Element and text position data
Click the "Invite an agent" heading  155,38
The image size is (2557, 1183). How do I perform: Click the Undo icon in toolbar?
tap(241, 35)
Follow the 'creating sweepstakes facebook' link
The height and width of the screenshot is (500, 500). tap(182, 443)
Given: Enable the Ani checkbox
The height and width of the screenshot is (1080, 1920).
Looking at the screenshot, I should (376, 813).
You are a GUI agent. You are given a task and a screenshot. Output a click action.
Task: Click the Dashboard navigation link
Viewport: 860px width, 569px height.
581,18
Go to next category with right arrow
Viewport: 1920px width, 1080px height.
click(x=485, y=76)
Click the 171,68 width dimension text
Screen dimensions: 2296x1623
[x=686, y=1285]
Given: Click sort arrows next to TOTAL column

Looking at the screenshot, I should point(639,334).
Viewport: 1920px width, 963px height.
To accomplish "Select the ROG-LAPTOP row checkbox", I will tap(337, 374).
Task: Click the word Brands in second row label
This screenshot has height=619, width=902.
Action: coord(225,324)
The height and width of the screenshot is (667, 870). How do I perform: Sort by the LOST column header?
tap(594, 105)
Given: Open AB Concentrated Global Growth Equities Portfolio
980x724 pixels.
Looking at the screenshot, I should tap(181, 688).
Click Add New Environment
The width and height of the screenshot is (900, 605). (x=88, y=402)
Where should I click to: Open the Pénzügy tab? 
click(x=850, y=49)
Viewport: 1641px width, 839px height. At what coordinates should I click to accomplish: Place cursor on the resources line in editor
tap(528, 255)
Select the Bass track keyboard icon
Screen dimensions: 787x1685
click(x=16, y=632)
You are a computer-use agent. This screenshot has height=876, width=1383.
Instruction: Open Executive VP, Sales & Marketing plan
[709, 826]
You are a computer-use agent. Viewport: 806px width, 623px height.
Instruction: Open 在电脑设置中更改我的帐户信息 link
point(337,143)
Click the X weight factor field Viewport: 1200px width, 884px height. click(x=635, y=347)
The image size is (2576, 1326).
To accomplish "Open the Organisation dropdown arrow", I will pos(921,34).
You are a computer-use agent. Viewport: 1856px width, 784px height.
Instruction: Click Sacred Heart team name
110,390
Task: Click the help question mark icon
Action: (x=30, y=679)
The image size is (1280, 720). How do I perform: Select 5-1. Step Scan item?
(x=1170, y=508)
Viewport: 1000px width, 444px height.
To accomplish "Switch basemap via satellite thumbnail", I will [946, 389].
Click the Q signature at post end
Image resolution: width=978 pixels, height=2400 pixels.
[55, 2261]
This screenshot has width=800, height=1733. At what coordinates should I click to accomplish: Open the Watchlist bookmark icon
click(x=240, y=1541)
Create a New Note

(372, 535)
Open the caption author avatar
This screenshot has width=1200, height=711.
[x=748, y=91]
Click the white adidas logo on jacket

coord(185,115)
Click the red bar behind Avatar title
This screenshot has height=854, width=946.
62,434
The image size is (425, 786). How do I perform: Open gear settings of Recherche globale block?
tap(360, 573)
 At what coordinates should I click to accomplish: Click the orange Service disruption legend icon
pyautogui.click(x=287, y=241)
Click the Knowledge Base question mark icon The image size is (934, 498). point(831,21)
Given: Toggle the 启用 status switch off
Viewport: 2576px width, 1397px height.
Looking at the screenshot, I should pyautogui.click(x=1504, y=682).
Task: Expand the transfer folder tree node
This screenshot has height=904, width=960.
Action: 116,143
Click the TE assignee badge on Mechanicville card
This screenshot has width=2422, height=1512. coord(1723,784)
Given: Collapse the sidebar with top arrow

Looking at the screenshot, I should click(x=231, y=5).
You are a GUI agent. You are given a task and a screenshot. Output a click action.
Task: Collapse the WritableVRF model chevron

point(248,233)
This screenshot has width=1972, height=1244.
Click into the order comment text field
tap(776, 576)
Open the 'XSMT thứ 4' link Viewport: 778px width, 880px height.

→ **INSTRUCTIONS TO FOLLOW**:
Copy the records above exactly, from the first line down through the line that contains "[x=686, y=1285]", with both ends included.

→ **EXERCISE RESPONSE**:
Click the "Invite an agent" heading  155,38
The image size is (2557, 1183). How do I perform: Click the Undo icon in toolbar?
tap(241, 35)
Follow the 'creating sweepstakes facebook' link
The height and width of the screenshot is (500, 500). tap(182, 443)
Given: Enable the Ani checkbox
The height and width of the screenshot is (1080, 1920).
Looking at the screenshot, I should (376, 813).
You are a GUI agent. You are given a task and a screenshot. Output a click action.
Task: Click the Dashboard navigation link
Viewport: 860px width, 569px height.
581,18
Go to next category with right arrow
Viewport: 1920px width, 1080px height.
click(x=485, y=76)
Click the 171,68 width dimension text
Screen dimensions: 2296x1623
[x=686, y=1285]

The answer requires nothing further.